Ever since one guy decided to set an arrow alight and shoot it at another, fire has presented a real and present danger for any and all militaries. Anything from troop transports to nuclear submarines are susceptible to going up in smoke, and can prove both extremely hazardous and expensive.
However, the regular technique of putting it out with water might not only be impractical, but may prove impossible dependant on what is burning. DARPA decided to attempt putting it out with another force – sound.
Home to the US military’s cutting edge technology research teams, many a seemingly insane research project, and featured in some way with every conspiracy theory you can mention since its inception, DARPA has had a history of suggesting the bizarre, and then backing it up.
In this instance, preliminary tests have been a success. However, the team have admitted that they haven’t quite figured out how the technology would be applied on the battlefield.
The Instant Fire Suppression (IFS) programme was launched by DARPA back in 2008 following demands from the US Military to look into effective and innovative ways of firefighting.

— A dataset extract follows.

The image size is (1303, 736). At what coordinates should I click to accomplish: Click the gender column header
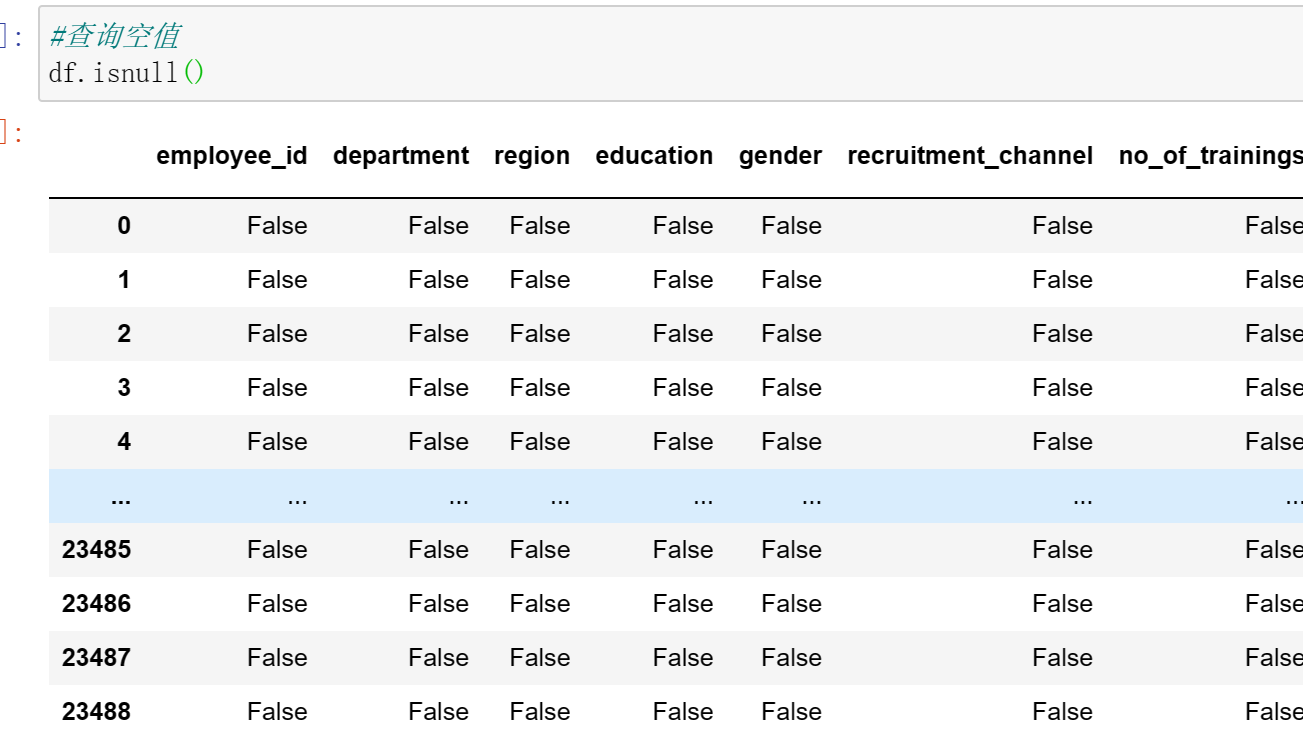(x=780, y=156)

Last year, IFS moved from planning to testing.
"From a physics perspective, flames are cold plasmas. Darpa theorised that by using physics techniques rather than combustion chemistry, it might be possible to manipulate and extinguish flames," said DARPA in a web-release.
Electromagnetics had also been selected to see if they could be employed to fight fire alongside manipulating sound. A hand-held electrode was explored as a method of suppressing small methane and liquid field fires.
Utilising the power of acoustics, the team of researchers also used speakers in another experiment to pump out specific frequencies that may extinguish fire.
"The acoustic field increases the air velocity. As the velocity goes up, the flame boundary layer, where combustion occurs, thins, making it easier to disrupt the flame," DARPA explained.
Unfortunately, despite both methods proving successful, it remains unclear how the discoveries can be incorporated. Naturally, it wouldn’t be very cost effective to line every wall of a tank or battleship with a range of Marshall Amps.
DARPA’s Matthew Goodman said, "We have shown that the physics of combustion still has surprises in store for us. Perhaps these results will spur new ideas and applications in combustion research."